KUPANG — Tekanan inflasi di Provinsi Nusa Tenggara Timur (NTT) mulai mereda pada Juli 2026. Kepala BPS Provinsi NTT, Matamira B. Kale, mengungkapkan bahwa secara year on year inflasi tercatat 2,43 persen, turun drastis dari posisi Juni yang sempat menyentuh 3,56 persen.
"Secara year on year, umumnya wilayah cakupan IHK pada bulan ini kembali berada pada target inflasi tahunan pemerintah sebesar 2,5 persen plus minus 1 persen," ujar Matamira di Kupang, Senin.
Namun, kondisi berbeda terjadi di dua wilayah timur. Inflasi tahun kalender (year to date/ytd) di Waingapu menembus 3,07 persen, sementara Maumere lebih tinggi lagi di angka 3,52 persen—keduanya telah melampaui target tahunan yang ditetapkan pemerintah pusat.
Secara spasial, laju inflasi tahunan tertinggi tercatat di Waingapu dengan angka 3,11 persen dan IHK sebesar 113,30. Sebaliknya, inflasi terendah terjadi di Kabupaten Timor Tengah Selatan (TTS) yang hanya mencapai 1,82 persen dengan IHK 111,26.
Perbedaan laju inflasi ini menunjukkan disparitas harga antarwilayah yang masih cukup lebar di NTT, dipengaruhi oleh rantai distribusi dan ketersediaan pasokan komoditas di masing-masing daerah.
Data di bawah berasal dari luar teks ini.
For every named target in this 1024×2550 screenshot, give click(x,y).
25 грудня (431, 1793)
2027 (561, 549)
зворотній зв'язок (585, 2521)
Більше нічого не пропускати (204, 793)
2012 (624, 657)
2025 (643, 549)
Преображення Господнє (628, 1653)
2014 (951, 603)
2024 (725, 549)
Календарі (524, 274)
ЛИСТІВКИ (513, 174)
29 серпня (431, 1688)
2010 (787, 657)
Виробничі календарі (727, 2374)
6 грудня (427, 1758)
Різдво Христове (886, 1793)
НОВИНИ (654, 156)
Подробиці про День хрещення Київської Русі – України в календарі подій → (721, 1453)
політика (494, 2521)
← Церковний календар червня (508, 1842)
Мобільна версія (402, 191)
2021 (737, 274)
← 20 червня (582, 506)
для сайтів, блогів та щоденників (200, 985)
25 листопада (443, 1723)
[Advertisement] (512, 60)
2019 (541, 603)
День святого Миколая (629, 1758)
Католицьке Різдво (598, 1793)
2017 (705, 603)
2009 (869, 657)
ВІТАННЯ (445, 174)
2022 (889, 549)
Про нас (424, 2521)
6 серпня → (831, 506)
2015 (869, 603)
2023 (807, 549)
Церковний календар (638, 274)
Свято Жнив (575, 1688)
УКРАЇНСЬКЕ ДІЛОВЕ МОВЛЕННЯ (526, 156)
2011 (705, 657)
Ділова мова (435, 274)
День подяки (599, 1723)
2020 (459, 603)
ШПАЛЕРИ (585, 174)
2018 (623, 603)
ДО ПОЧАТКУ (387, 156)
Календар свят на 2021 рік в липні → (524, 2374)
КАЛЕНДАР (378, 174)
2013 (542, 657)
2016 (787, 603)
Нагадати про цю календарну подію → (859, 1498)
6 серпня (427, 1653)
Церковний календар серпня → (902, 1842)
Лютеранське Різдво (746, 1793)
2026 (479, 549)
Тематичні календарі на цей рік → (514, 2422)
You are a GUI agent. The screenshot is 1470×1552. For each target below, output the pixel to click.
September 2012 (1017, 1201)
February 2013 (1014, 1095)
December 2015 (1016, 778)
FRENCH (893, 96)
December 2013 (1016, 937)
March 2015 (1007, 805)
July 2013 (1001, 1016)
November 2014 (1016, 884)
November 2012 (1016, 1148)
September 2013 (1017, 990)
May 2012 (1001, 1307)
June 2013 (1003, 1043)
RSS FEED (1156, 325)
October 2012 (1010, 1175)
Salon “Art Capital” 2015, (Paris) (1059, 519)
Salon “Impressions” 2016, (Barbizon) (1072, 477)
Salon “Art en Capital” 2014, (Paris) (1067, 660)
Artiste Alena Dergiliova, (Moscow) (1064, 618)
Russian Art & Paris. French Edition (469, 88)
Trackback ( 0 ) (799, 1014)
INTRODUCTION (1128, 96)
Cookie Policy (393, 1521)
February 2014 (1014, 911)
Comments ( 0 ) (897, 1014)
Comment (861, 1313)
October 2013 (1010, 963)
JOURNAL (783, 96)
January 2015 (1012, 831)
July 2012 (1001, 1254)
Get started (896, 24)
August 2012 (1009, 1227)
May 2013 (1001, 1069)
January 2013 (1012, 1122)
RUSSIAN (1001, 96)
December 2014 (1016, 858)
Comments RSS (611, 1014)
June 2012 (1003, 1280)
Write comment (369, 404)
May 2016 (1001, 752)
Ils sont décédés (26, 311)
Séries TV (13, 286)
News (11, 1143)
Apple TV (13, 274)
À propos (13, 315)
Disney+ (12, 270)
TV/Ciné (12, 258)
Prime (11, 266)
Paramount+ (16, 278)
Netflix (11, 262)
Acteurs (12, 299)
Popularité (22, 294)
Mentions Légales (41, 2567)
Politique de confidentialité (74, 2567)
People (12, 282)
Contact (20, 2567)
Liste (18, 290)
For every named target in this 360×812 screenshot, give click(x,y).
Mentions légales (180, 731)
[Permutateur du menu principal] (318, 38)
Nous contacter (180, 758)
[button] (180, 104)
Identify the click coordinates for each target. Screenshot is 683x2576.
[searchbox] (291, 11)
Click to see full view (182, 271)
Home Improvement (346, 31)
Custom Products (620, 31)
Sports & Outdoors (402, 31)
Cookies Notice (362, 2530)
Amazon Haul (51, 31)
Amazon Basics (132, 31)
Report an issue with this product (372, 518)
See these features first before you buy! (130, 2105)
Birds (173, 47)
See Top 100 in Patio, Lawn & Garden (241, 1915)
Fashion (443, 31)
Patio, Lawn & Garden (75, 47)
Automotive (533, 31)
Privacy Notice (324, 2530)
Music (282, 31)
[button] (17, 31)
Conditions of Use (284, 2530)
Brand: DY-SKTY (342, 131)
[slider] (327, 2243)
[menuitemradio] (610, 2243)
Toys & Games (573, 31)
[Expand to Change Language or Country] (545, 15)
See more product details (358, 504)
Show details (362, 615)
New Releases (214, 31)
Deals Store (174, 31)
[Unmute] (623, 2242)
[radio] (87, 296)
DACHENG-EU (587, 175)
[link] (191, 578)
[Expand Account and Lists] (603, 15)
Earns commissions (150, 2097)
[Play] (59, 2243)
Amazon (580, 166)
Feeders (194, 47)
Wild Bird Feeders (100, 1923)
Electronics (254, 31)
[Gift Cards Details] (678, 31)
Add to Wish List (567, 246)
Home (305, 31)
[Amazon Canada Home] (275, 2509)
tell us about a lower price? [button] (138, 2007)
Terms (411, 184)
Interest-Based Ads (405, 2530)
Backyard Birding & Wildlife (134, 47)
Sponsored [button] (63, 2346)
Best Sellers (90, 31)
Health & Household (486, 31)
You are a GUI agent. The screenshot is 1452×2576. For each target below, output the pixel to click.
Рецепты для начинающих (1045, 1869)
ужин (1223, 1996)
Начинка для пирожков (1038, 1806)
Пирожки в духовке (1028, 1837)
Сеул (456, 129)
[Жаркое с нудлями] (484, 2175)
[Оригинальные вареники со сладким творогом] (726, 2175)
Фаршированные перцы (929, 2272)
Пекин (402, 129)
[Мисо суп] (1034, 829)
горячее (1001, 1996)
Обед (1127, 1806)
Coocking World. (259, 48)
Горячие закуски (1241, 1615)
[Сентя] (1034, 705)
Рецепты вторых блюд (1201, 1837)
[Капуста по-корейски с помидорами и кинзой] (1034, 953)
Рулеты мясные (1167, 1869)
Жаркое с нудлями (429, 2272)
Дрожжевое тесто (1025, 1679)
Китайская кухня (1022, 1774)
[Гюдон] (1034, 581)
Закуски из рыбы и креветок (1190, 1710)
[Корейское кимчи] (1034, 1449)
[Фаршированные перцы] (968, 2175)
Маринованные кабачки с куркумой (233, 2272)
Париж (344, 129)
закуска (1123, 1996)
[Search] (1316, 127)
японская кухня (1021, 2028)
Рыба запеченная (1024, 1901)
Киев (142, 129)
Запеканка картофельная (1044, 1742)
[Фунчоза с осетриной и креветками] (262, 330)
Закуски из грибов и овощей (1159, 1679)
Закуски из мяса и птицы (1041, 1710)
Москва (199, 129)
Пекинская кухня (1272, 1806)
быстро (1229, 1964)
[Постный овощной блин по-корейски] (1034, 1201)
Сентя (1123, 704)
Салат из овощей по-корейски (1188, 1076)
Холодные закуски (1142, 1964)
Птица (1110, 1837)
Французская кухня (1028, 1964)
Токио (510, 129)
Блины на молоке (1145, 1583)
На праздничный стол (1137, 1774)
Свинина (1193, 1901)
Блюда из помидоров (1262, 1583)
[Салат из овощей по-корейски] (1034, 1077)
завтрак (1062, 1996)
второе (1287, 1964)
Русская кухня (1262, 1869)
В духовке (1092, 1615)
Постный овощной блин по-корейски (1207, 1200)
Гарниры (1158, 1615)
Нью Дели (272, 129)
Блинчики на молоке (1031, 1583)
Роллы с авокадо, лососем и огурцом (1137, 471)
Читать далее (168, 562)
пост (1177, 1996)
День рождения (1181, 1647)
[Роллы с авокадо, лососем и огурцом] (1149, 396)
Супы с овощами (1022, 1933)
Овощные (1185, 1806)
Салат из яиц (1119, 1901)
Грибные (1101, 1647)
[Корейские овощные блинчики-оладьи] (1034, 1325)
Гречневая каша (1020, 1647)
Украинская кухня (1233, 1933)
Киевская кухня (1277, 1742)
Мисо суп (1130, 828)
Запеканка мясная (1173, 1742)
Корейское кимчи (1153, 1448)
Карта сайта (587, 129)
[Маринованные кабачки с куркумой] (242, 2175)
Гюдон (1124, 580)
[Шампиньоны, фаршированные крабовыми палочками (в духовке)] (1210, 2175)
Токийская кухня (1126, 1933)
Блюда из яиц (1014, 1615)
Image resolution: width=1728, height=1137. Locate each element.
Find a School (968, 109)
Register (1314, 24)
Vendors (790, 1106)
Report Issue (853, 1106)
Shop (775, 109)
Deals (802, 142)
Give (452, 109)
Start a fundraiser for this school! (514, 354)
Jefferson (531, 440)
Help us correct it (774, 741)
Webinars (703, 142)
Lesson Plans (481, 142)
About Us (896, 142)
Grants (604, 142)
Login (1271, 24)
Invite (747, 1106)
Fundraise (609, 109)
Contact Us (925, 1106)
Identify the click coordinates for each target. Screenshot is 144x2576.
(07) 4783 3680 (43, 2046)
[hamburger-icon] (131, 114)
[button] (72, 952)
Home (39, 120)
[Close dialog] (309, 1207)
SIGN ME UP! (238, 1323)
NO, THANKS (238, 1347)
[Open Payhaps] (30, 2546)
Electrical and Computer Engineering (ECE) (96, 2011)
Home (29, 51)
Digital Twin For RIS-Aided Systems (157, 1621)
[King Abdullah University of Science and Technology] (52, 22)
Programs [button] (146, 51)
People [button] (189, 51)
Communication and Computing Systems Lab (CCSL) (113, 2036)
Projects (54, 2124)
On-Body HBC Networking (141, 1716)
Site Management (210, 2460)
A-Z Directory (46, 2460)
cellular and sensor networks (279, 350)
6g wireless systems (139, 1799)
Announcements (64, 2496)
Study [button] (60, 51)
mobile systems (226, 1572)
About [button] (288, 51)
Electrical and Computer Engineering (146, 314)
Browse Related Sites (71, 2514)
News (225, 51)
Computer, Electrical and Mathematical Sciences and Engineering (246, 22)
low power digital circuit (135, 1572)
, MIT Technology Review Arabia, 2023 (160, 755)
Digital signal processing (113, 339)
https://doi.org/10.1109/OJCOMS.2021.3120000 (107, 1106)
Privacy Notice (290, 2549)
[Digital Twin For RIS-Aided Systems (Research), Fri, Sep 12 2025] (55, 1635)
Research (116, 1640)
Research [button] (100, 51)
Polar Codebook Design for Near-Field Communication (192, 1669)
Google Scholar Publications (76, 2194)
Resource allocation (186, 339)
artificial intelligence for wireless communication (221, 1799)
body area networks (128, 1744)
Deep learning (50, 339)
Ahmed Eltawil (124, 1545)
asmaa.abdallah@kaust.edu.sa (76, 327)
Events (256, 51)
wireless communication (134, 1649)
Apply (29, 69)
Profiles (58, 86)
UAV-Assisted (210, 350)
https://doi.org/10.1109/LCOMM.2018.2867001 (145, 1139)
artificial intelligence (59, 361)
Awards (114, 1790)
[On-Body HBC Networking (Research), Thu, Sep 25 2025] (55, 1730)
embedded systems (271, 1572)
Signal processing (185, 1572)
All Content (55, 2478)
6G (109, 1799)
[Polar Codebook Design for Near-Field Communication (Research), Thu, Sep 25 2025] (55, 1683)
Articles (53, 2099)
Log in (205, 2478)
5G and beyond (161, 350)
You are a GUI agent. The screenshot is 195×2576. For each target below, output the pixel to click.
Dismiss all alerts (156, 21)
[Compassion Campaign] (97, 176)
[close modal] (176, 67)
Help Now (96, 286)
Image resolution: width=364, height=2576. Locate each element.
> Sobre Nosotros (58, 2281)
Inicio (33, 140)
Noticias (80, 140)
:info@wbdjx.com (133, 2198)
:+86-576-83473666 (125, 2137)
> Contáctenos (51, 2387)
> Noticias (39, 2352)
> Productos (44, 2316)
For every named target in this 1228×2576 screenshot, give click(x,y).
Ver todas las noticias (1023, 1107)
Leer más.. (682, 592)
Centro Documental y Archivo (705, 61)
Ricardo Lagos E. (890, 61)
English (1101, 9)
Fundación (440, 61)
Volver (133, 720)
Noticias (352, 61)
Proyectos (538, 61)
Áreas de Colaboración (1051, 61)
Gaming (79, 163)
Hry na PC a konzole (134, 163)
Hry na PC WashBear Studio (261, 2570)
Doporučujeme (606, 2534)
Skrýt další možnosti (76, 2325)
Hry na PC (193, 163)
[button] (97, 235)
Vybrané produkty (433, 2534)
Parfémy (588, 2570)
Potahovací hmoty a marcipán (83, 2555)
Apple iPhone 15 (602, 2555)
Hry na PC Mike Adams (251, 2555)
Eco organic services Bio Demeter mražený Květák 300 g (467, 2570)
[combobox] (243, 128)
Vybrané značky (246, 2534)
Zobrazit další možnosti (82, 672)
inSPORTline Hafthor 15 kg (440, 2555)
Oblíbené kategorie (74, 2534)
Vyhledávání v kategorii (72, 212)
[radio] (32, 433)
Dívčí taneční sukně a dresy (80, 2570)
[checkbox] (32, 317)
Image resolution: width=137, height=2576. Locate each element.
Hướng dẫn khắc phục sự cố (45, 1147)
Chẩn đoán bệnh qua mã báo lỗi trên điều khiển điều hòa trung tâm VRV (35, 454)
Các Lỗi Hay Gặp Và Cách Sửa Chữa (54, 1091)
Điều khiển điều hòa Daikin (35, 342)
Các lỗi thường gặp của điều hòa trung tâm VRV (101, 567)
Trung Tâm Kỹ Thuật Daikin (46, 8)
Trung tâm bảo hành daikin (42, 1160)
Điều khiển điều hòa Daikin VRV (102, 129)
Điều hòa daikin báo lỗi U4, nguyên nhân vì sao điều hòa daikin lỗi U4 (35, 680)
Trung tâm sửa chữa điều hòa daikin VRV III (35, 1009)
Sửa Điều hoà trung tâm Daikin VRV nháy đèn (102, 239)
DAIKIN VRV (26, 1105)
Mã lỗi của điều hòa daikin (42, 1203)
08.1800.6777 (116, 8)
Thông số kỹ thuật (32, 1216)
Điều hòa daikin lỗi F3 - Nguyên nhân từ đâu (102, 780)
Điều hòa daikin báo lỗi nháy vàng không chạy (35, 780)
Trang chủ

Kenaikan harga pada Juli 2026 didorong oleh sembilan dari sebelas kelompok pengeluaran. Kelompok perawatan pribadi dan jasa lainnya memberikan andil inflasi tertinggi sebesar 0,84 persen, disusul kelompok makanan, minuman, dan tembakau dengan andil 0,57 persen.
Komoditas penyumbang inflasi terbesar adalah emas perhiasan dengan andil mencapai 0,69 persen. Menyusul di belakangnya, bahan bakar rumah tangga menyumbang 0,17 persen, diikuti pelumas atau oli mesin, tarif angkutan udara, dan bensin.
Matamira menjelaskan bahwa kenaikan harga emas perhiasan mengikuti tren harga emas dunia. Sementara itu, tarif angkutan udara meningkat karena tingginya permintaan selama musim liburan sekolah.
Di sisi lain, sejumlah komoditas pangan justru menjadi penahan laju inflasi. Cabai rawit memberikan andil deflasi terbesar dengan minus 0,30 persen, diikuti biaya sekolah menengah atas minus 0,12 persen, tomat minus 0,09 persen, bawang merah minus 0,08 persen, serta sabun deterjen bubuk minus 0,04 persen.
"Penurunan harga bawang merah, cabai rawit, dan kangkung dipengaruhi pasokan yang melimpah karena memasuki masa panen," jelas Matamira.
Selain inflasi tahunan yang terkendali, NTT juga mencatat deflasi bulanan (month to month/mtm) sebesar 0,14 persen pada Juli 2026. Kondisi ini berbalik setelah pada Juni lalu provinsi ini mengalami inflasi bulanan 0,67 persen.
Deflasi bulanan terutama disebabkan turunnya indeks harga kelompok makanan, minuman, dan tembakau sebesar 0,65 persen dengan andil minus 0,25 persen. Kelompok perawatan pribadi dan jasa lainnya juga turun 0,79 persen dengan andil minus 0,05 persen.
Namun, kelompok transportasi justru menjadi penghambat deflasi dengan mencatat inflasi 1,18 persen dan andil 0,16 persen. Secara geografis, deflasi terdalam terjadi di Kabupaten Timor Tengah Selatan sebesar 0,47 persen, sementara Maumere mencatat inflasi bulanan tertinggi 0,34 persen.
Kenaikan harga sejumlah ikan seperti ikan tembang dan ikan kembung disebut dipengaruhi faktor cuaca dan angin kencang yang mengganggu aktivitas nelayan. Adapun daging ayam ras dan pelumas atau oli mesin turut menghambat laju deflasi bulanan di NTT.